1.CRISPR/Cas9载体组合在制备基因敲除猪的血液制品中的应用,所述基因敲除猪为敲除了GGTA1基因、CMAH基因和β4GalNT2基因的猪,所述CRISPR/Cas9载体组合包括GGTA1-CRISPR/Cas9载体、CMAH-CRISPR/Cas9载体和β4GalNT2-CRISPR/Cas9载体;所述GGTA1-CRISPR/Cas9载体含有SEQ ID No:1所示的特异性靶向GGT A1基因的SgRNA核苷酸序列,所述CMAH-CRISPR/Cas9载体含有SEQ ID No:2所示的特异性靶向CMAH基因的SgRNA核苷酸序列,所述β4GalNT2-CRISPR/Cas9载体含有SEQ ID No:3所示的特异性靶向β4GalNT2基因的SgRNA核苷酸序列。

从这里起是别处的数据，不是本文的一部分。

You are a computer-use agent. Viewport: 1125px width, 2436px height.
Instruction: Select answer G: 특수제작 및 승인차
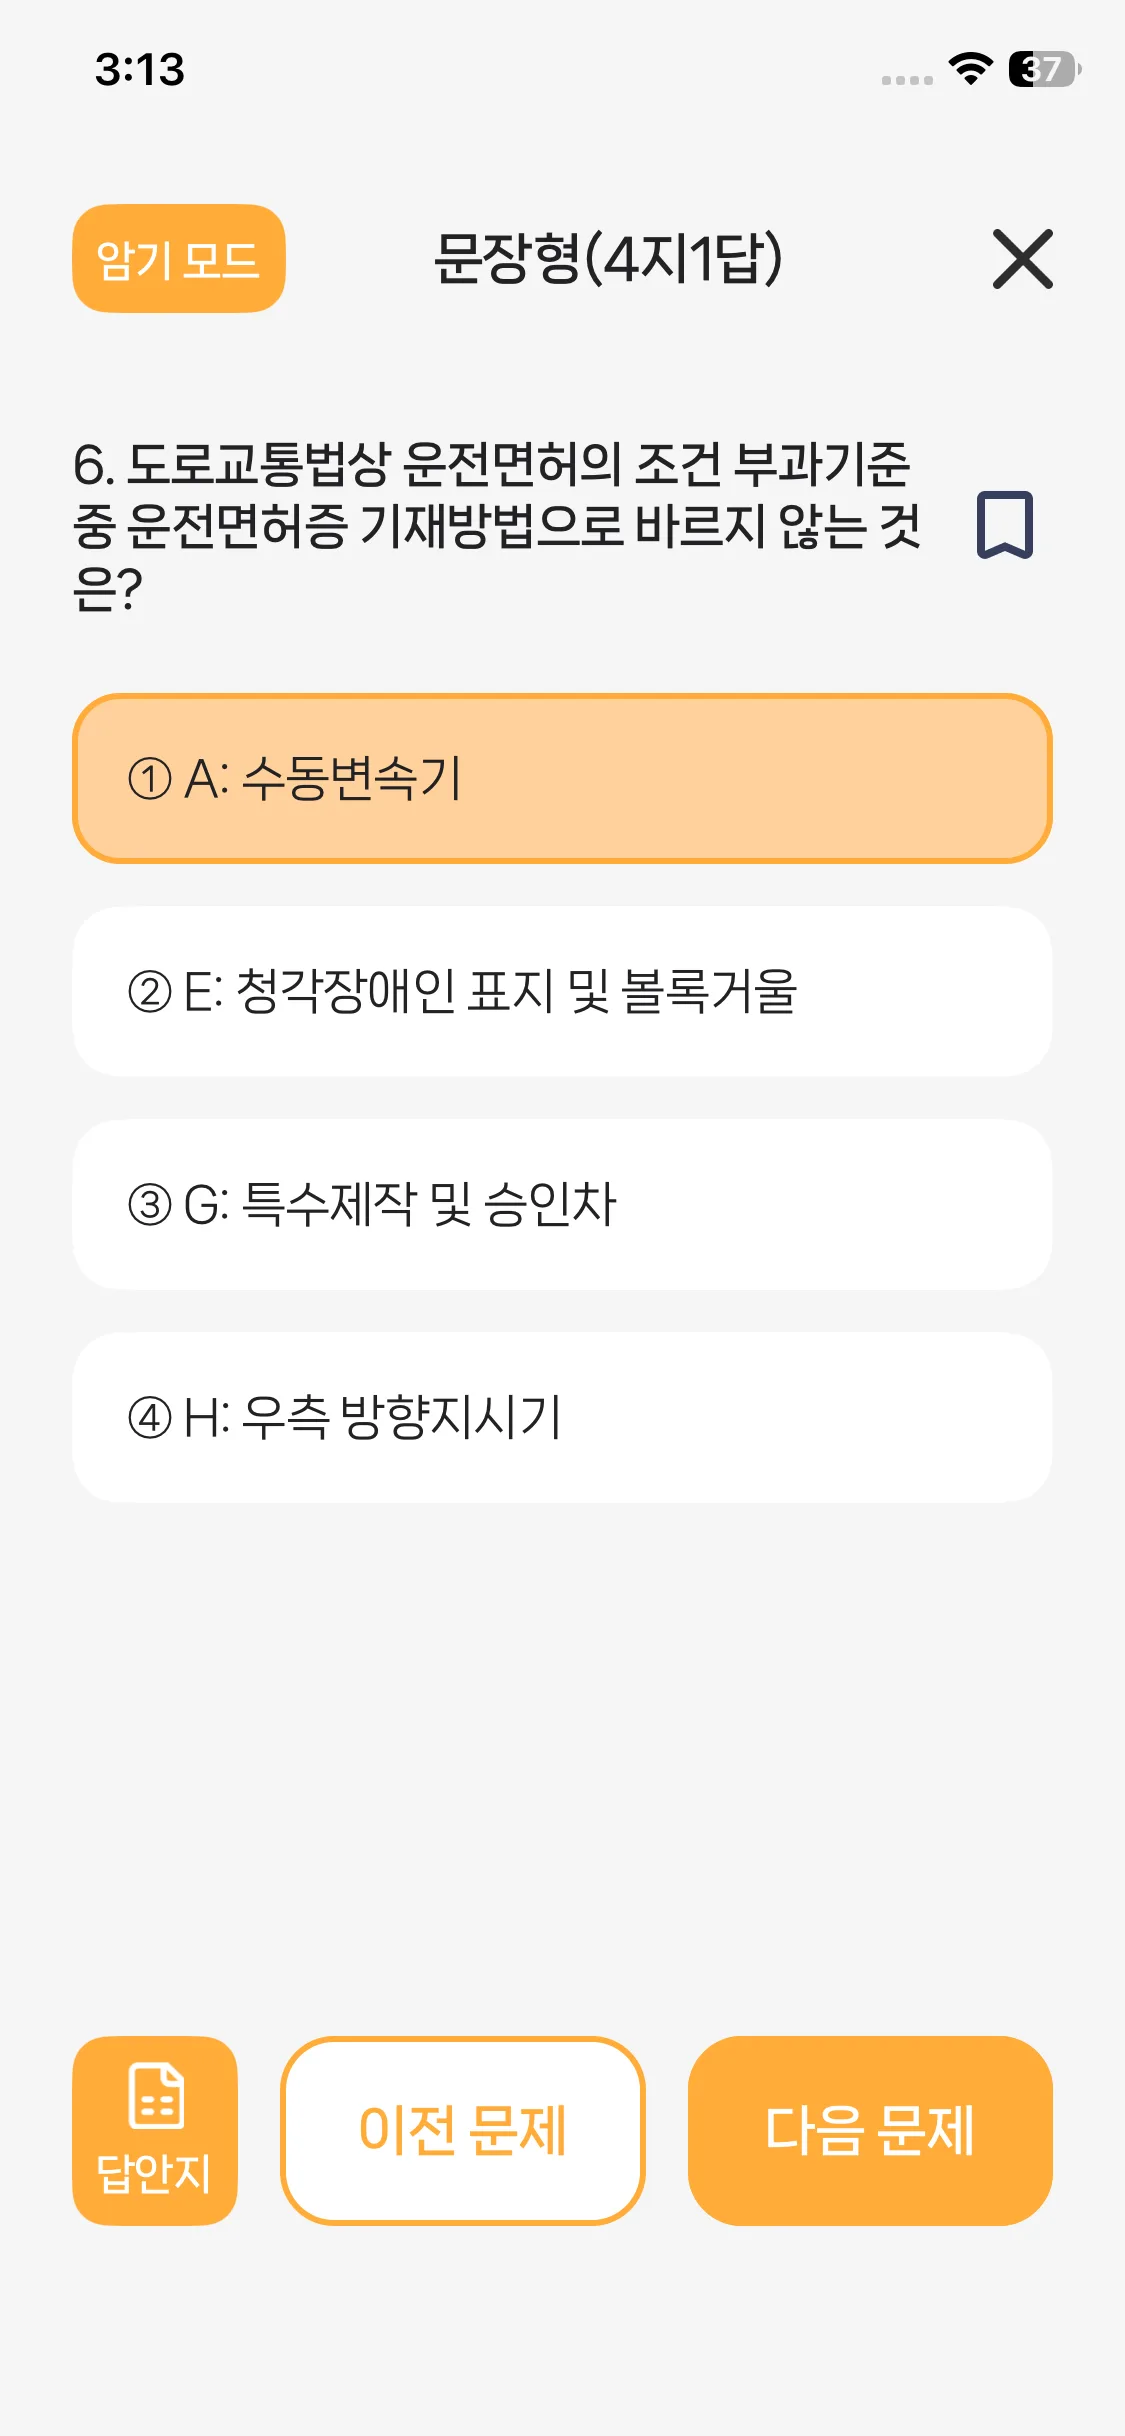pyautogui.click(x=562, y=1205)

2.根据权利要求1所述的应用,其特征在于,所述血液制品为红细胞。
3.根据权利要求1所述的应用,其特征在于,所述GGTA1-CRISPR/Cas9载体的核苷酸序列如SEQ ID No:4所示;所述CMAH-CRISPR/Cas9载体的核苷酸序列如SEQ ID No:5所示;所述β4GalNT2-CRISPR/Cas9载体的核苷酸序列如SEQ ID No:6所示。

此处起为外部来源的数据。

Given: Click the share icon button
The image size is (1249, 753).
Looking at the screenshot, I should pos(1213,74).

4.根据权利要求1所述的应用,其特征在于,所述CRISPR/Cas9载体组合按如下方法构建得到:
(1)用BbsI酶酶切pX330质粒,酶切后的质粒使用琼脂糖凝胶分离,然后用胶回收试剂盒纯化回收酶切产物;
(2)在SgRNA核苷酸序列的5’末端加上CACC得到正向寡核苷酸序列,在其互补链的5’末端加上AAAC得到反向寡核苷酸序列,分别合成正向和反向寡核苷酸序列,然后退火得到双链片段;
(3)将步骤(1)得到的酶切产物和步骤(2)得到的双链片段使用连接酶进行连接;
(4)用质粒安全核酸外切酶处理步骤(3)得到的体系,去除错误连接的质粒;
(5)将步骤(4)得到的重组质粒转化到感受态细胞中进行培养;
(6)从步骤(5)培养的感受态细胞中提取重组质粒进行测序,确定载体构建成功;
当所述CRISPR/Cas9载体为GGTA1-CRISPR/Cas9载体时,步骤(2)中所述SgRNA核苷酸序列如SEQ ID No:1所示;当所述CRISPR/Cas9载体为CMAH-CRISPR/Cas9时,步骤(2)中所述SgRNA核苷酸序列如SEQ ID No:2所示;当所述CRISPR/Cas9载体为β4GalNT2-CRISPR/Cas9载体时,步骤(2)中所述SgRNA核苷酸序列如SEQ ID No:3所示。
5.根据权利要求1所述的应用,其特征在于,包括以下步骤:
(1)将CRISPR/Cas9载体组合转化至猪的胎儿成纤维细胞中;
(2)对步骤(1)得到的成纤维细胞进行抗性筛选,将具有抗性的成纤维细胞进行PCR扩增基因测序,获得敲除GGTA1基因、CMAH基因和β4GalNT2基因的成纤维细胞;
(3)将步骤(2)得到的成纤维细胞的细胞核移植到去核的猪卵母细胞中培养至囊胚阶段;
(4)将步骤(3)得到的囊胚移植到代孕猪中进行饲养,生产;
(5)静脉抽取步骤(4)生产的断奶后小猪的血液,置于抗凝管中保存,分离出红细胞。
6.根据权利要求5所述的应用,其特征在于,所述红细胞的分离步骤如下:取抗凝管中保存的血液加入离心管中,用PBS溶液稀释,然后加入Ficoll-paque分离液形成分离体系,离心得到四层溶液,从上到下依次为血浆层、单核细胞层、Ficoll-paque层和红细胞层,弃去上三层,并用PBS溶液清洗红细胞,即得红细胞溶液。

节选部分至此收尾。